Lundi 17 juillet 2023, la Première ministre Elisabeth Borne a présidé un comité interministériel de la sécurité routière. A son issue, plusieurs mesures ont annoncées, dont la requalification du délit d'homicide involontaire pour accidents de la route en "homicide routier".
Ce changement de dénomination est malgré tout symbolique, puisqu'il ne change rien aux peines encourues. Néanmoins, il s'agissait selon la Première ministre de reconnaître le statut des victimes.
Le reportage de Réunion La 1ère :
"Pour que ça soit mieux accepté"
Daniel Decotte, le président du comité de la prévention routière à La Réunion, reconnaît que la création de ce délit spécifique est positive pour les victimes.
"Je pense que c'est pour que ça soit mieux accepté pour la victime et son entourage, pour qui le terme est difficile à vivre, car on dit que c'est involontaire alors que la personne a commis cette infraction très souvent après avoir pris des produits psychotrope ou fait un excès de vitesse"
Daniel Decotte, président du comité de la prévention routière à La Réunion
"Ça n'a aucun intérêt"
Ce qui ne l'empêche pas d'être sceptique quant aux effets d'une telle mesure pour les auteurs de ces délits. "Si c'est seulement changer la qualification et ne pas changer les peines et rester sur un délit, ça n'a aucun intérêt", achève Daniel Decotte.
"C'est de l'hypocrisie"
Même avis du côté de Thierry Barret, victime d'un accident de la route qui l'a laissé handicapé en 1999. Ce membre de l’association EIVA (Ecoute, information pour les victimes d’accident) reste dubitatif face à cette annonce. Pire, "ça ne passe pas du tout", réagit-il.
"Ça complique encore plus la vie pour les victimes de jouer sur les mots. C'est de l'hypocrisie. Pour moi, quand quelqu'un prend le volant avec de l'alcool ou de la drogue, il est conscient de ses actes".
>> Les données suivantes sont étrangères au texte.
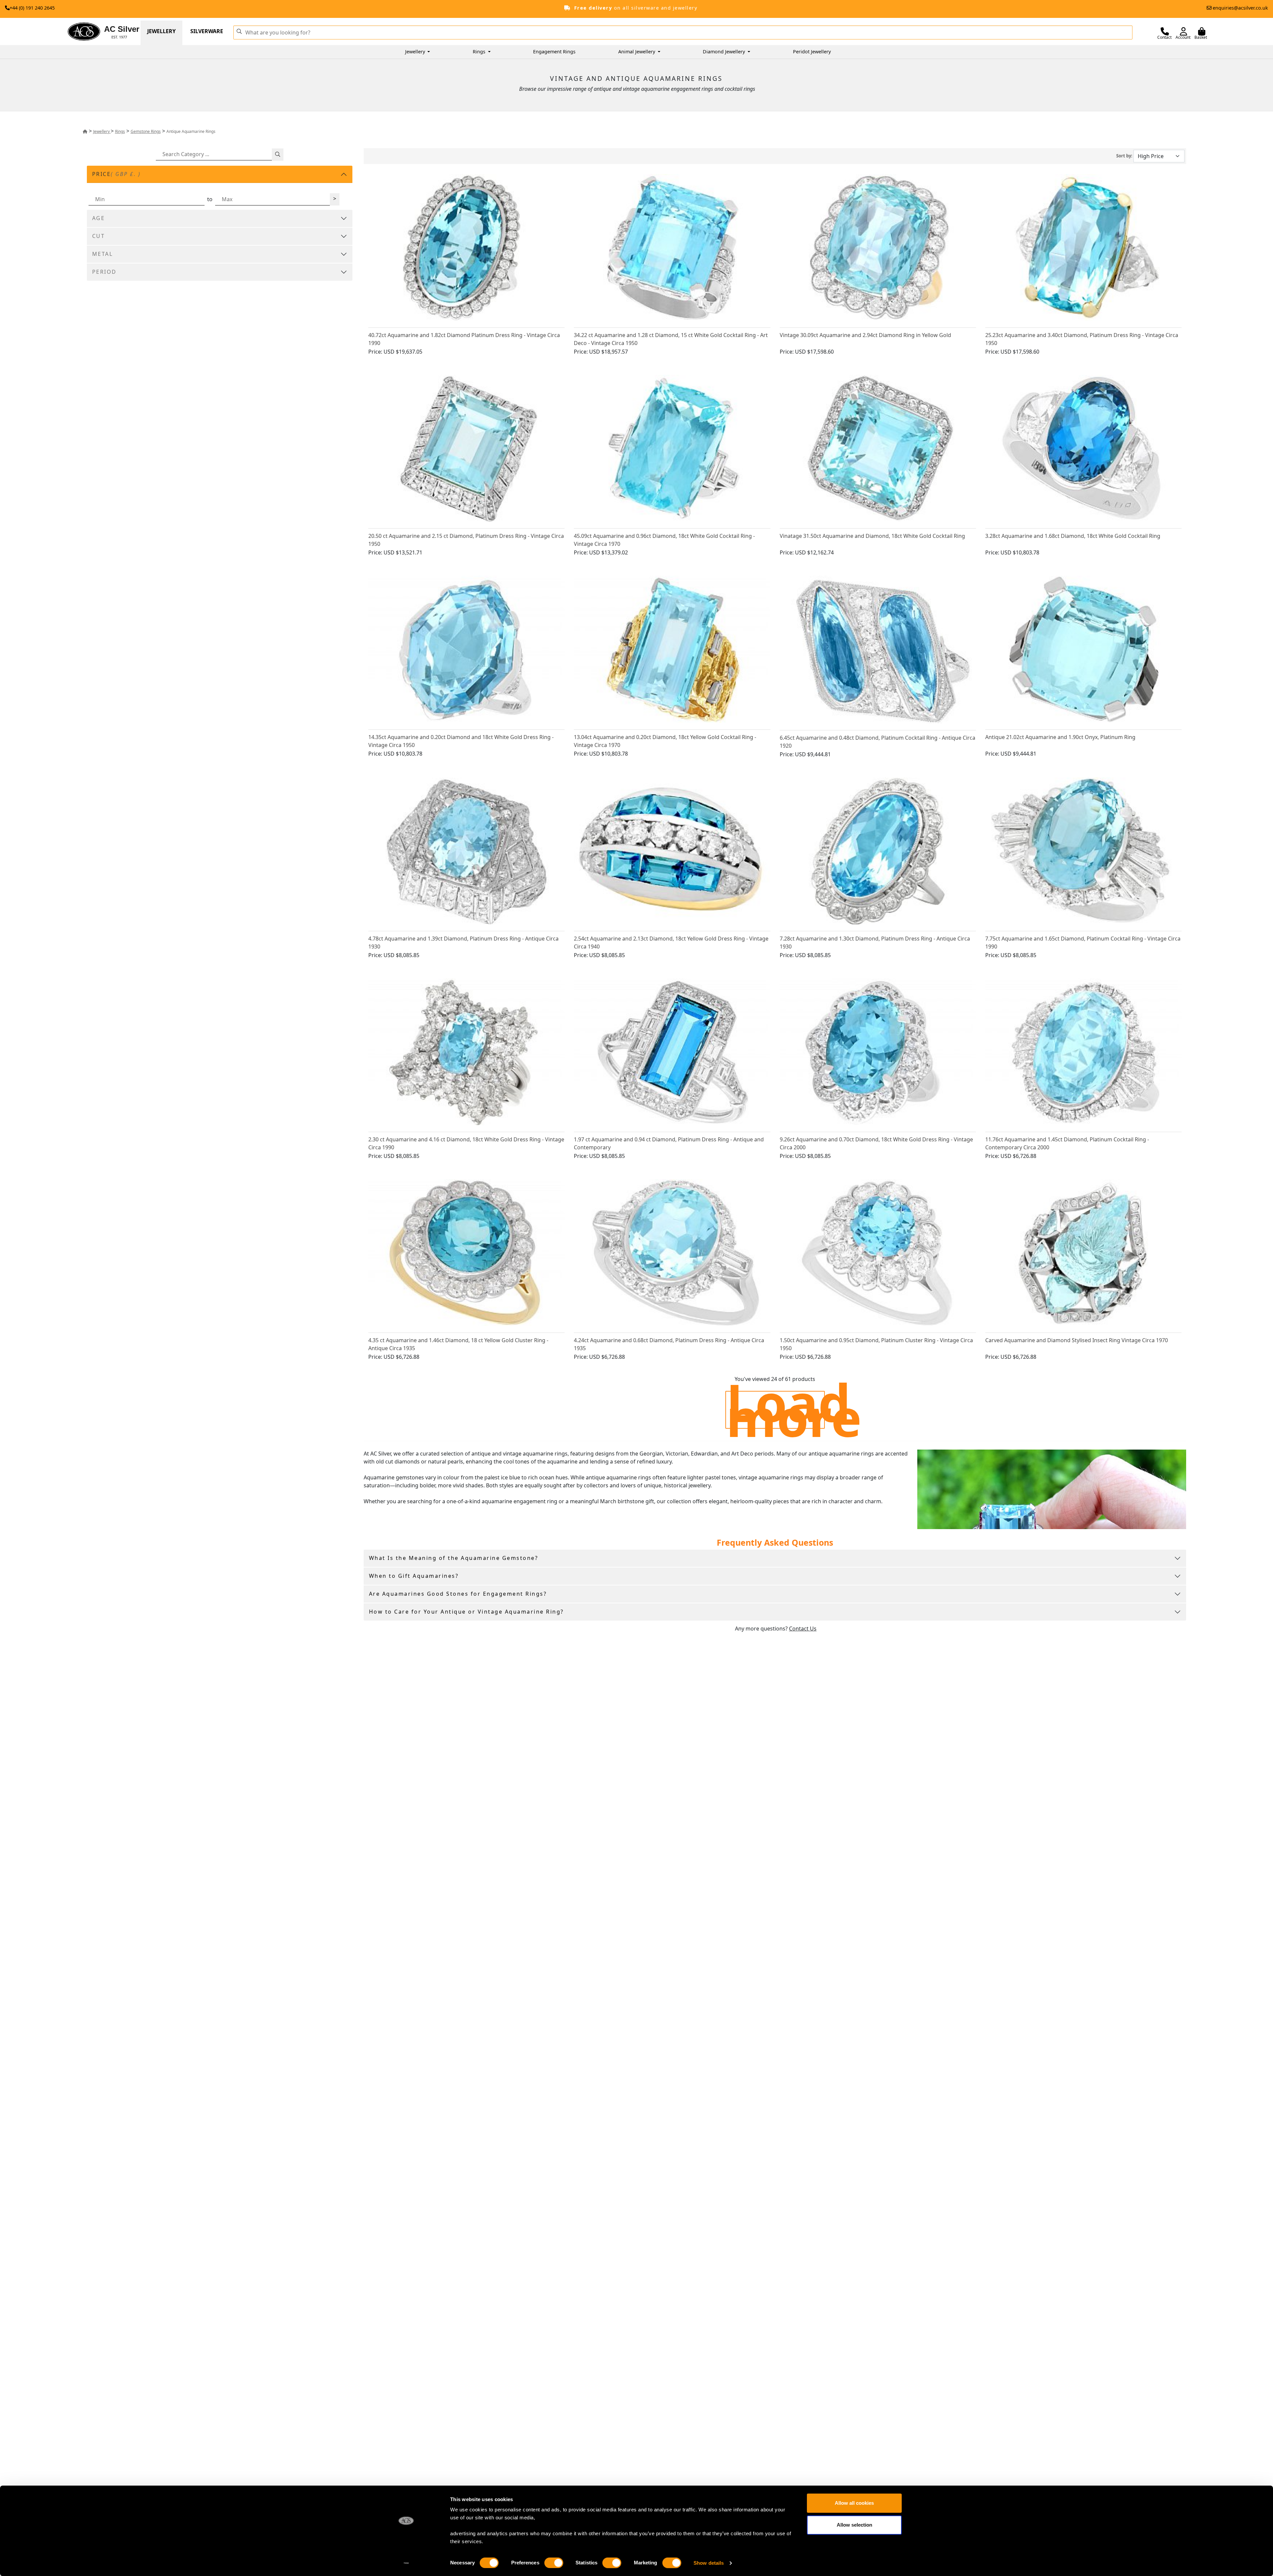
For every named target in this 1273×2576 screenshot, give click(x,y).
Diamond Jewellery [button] (724, 51)
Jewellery (161, 31)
Thierry Barret, victime d'un accident de la route en 1999
De cinq à dix ans d'emprisonnement
Si les victimes d'accidents de la route et associations de prévention routière ont du mal à se réjouir, c'est que rien n'a changé au niveau des peines encourues.
"Dans le cadre d'un homicide involontaire routier, la peine de base est de cinq ans, et peut aller jusqu'à dix ans en fonction du nombre de circonstances aggravantes", rappelle le bâtonnier de Saint-Denis, Me Laurent Payen. Des circonstances aggravantes qui peuvent être la consommation d'alcool et/ou de stupéfiants, la vitesse excessive ou encore l'usage du téléphone au volant.
Toujours un délit
Mais pour le bâtonnier, difficile d'aller plus loin puisque juridiquement, il ne s'agit pas d'homicides volontaires. "Il peut y avoir une conscience qu'en ayant bu ou pris des stupéfiants on augmente le risque d'accidents, mais ce n'est pas pour ça que juridiquement il y a une volonté de donner la mort", explique-t-il. "De toute façon même si on avait voulu changer les peines, on aurait pas pu aller plus loin, un délit reste un délit et la peine maximum est de dix ans", achève le bâtonnier.
Le permis suspendu en cas de conduite sous stupéfiants
Parmi les autres mesures prises autour de la sécurité routière ce lundi, le gouvernement souhaite que les conducteurs sous stupéfiants voient leur permis automatiquement suspendu, soit la perte de 8 points sur leur permis au lieu de six points actuellement.
Le reportage de Réunion La 1ère :
Le gouvernement a également annoncé la création d'un délit de grand excès de vitesse pour les dépassements supérieurs de 50km/h à la réglementation. Jusqu'ici, seule la récidive était délictuelle, le premier contrôle étant puni par une simple contravention.
L'accent mis sur les deux-roues en outre-mer
Elisabeth Borne a également annoncé que des mesures seraient dédiées aux territoires d'outre-mer, notamment au regard du nombre d'accidents liés aux deux-roues motorisés.
A La Réunion, depuis le début de cette année, 19 personnes ont déjà trouvé la mort sur les routes. En cause, l'alcool, puis la vitesse, et les stupéfiants.
45 tués sur la route à La Réunion en 2022
En outre-mer, 283 personnes sont décédées sur les routes en 2022, dont 45 à La Réunion. Selon l'Observatoire national interministériel de la sécurité routière, la mortalité routière dans les territoires d'outre-mer est en hausse de 11% par rapport à 2019.